I'm trying to estimate the car's motion in a constant velocity scenario with the variable steering angle (i.e, with constant angular velocity). After manipulating the primary equation I got this: $$ \left\{ \begin{array}{cc} e^{k \theta b} & = \cos{(a+bt)} \\ \theta &= \frac{1}{kb}\ln({\cos{(a+bt)}}) \end{array} \right. $$
'θ' is known for a various time instants 't', and 'a','b' are the variables which we need to solve.
Thanks in advance :)
$$e^{k \theta b} = \cos{(a+bt)} $$ No need to write the second equation which is equivalent to the first equation and so gives nothing more.

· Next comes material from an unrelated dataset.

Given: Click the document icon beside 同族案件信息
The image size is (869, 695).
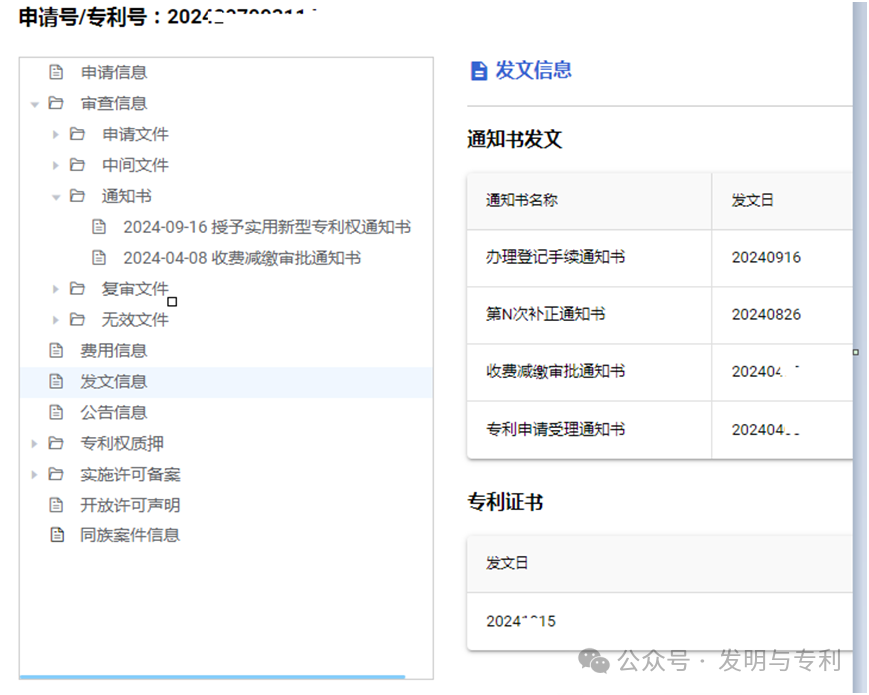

In your question you said nothing about the parameter $k$. It is known or not ? If it isn't a known constant your problem involves three unknown parameters, not two.
You wrote : 'θ' is known for a various time instants 't'. One can suppose that the number of 'time instants' is more than 2. True ?
Supposing that they are $n$ measurements : $$(t_1,\theta_1), (t_2,\theta_2), ..., (t_k,\theta_k), …, (t_n,\theta_n) $$ the problem is to adjust the parameters $a,b$ (and may be $k$) for the best fit to the experimental points.
If so, the problem is typically a regression problem, more exactly a nonlinear regression problem due to the parameter $b$ appearing in two places in the equation with non-linearity between them and parameter $a$ .
They are a lot of papers dealing with this kind of problem in books and on the web.
Generally solving for approximate of $a$ , $b$ requires iterative method of calculus. For example :
http://mathworld.wolfram.com/NonlinearLeastSquaresFitting.html
https://en.wikipedia.org/wiki/Non-linear_least_squares
Also specialized softwares exist for nonlinear regression and curve fitting. Since publicity for commercial packages is not welcome here, a search on the web with key words "software for nonlinear regression" will give you several proposals.
Anyways, it should be profitable for you in oder to get more pertinent answers to edit your question with complementary information about the difficulty you are facing. $\mathbf{\text{A numerical example with available data should be useful to clarify the problem concretely}}$.